Left: In 2016 NASA’s Hubble Space Telescope spotted a multiply imaged supernova, nicknamed Supernova Requiem, in a distant galaxy lensed by the intervening galaxy cluster MACS J0138. Three images of the supernova are visible, and a fourth image is expected to arrive in 2035. In this near-infrared image, light at 1.05 microns is represented in blue and 1.60 microns is orange. Right: In November 2023 NASA’s James Webb Space Telescope identified a second multiply imaged supernova in the same galaxy using its NIRCam (Near-Infrared Camera) instrument. This is the first known system to produce more than one multiply-imaged supernova. Hubble image credit: NASA, ESA, STScI, Steve A. Rodney (University of South Carolina) and Gabriel Brammer (Cosmic Dawn Center/Niels Bohr Institute/University of Copenhagen); JWST image credit: NASA, ESA, CSA, STScI, Justin Pierel (STScI) and Andrew Newman (Carnegie Institution for Science). Download the full-resolution image from the Space Telescope Science Institute.

“Now we have found a second gravitationally lensed supernova within the same galaxy as Requiem, which we call Supernova Encore. Encore was discovered serendipitously, and we are now actively following the ongoing supernova with a time-critical director’s discretionary program. Using these Webb images, we will measure and confirm the Hubble constant based on this multiply imaged supernova. Encore is confirmed to be a standard candle or type Ia supernova, making Encore and Requiem by far the most distant pair of standard-candle supernova ‘siblings’ ever discovered.

“Supernovae are normally unpredictable, but in this case we know when and where to look to see the final appearances of Requiem and Encore.

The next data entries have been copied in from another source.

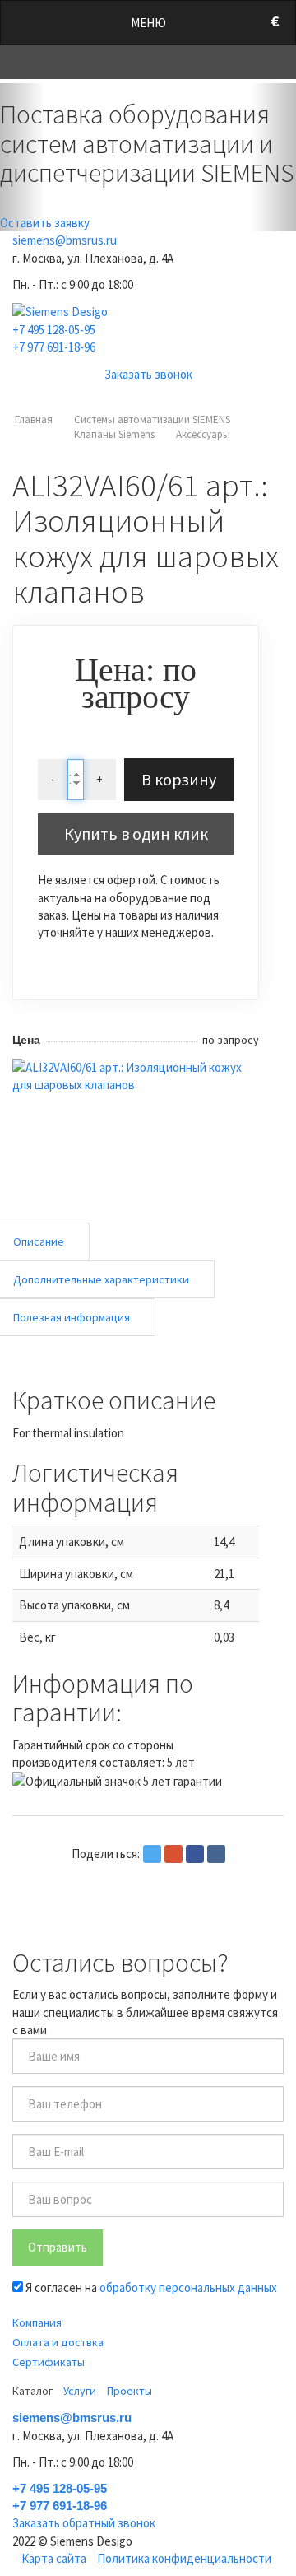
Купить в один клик (136, 833)
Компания (37, 2322)
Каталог (32, 2390)
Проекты (129, 2390)
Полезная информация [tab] (71, 1317)
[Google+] (173, 1854)
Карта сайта (53, 2558)
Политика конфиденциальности (184, 2558)
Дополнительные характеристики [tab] (101, 1279)
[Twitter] (152, 1854)
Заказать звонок (148, 374)
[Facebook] (195, 1854)
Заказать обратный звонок (83, 2523)
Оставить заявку (45, 223)
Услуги (79, 2390)
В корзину (178, 779)
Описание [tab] (38, 1241)
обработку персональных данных (188, 2287)
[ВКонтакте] (216, 1854)
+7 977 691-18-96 (53, 347)
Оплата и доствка (58, 2342)
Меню (148, 22)
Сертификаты (48, 2362)
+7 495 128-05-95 (53, 330)
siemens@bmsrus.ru (64, 240)
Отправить (57, 2247)
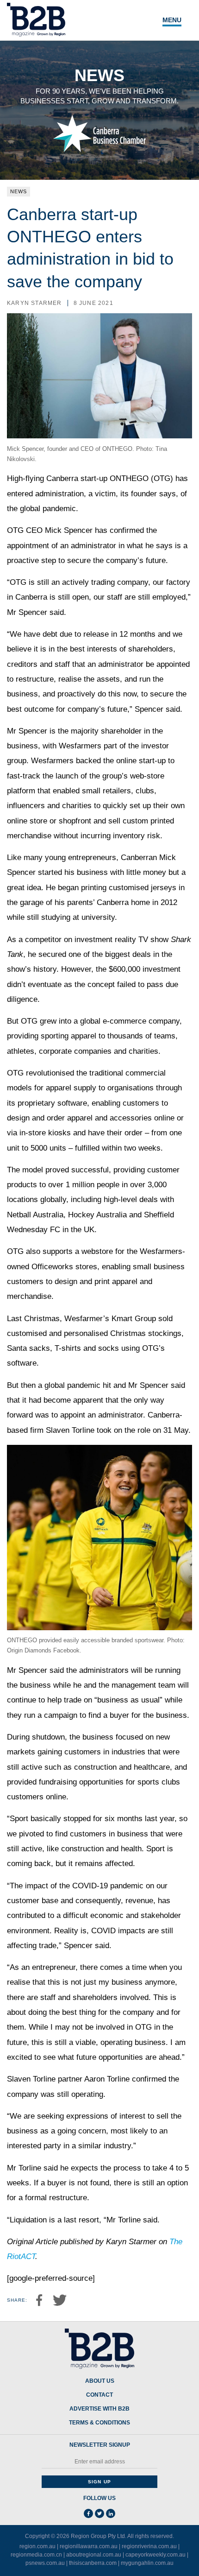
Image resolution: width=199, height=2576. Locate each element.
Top (181, 2563)
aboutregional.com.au (93, 2554)
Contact (99, 2395)
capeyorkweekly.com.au (155, 2554)
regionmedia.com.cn (36, 2554)
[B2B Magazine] (99, 2349)
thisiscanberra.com (93, 2563)
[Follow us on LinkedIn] (110, 2513)
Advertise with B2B (99, 2409)
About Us (99, 2381)
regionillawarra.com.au (89, 2546)
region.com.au (37, 2546)
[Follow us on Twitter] (99, 2513)
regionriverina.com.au (149, 2546)
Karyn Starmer (34, 303)
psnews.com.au (45, 2563)
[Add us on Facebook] (88, 2513)
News (18, 191)
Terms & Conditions (99, 2423)
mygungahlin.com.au (147, 2563)
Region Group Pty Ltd (98, 2536)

Infrared observations around 2035 will catch their last hurrah and deliver a new and precise measurement of the Hubble constant.”

These observations were taken as part of Webb Director’s Discretionary Time program 6549.

About the Authors:

Justin Pierel is a NASA Einstein Fellow at the Space Telescope Science Institute in Baltimore, Maryland, and co-principal investigator of the Webb Director’s Discretionary Time program 6549.

Andrew Newman is a staff astronomer at the Observatories of the Carnegie Institution for Science in Pasadena, California. He is principal investigator of Webb General Observer program 2345, which discovered Supernova Encore, and co-principal investigator of the Webb Director’s Discretionary Time program 6549.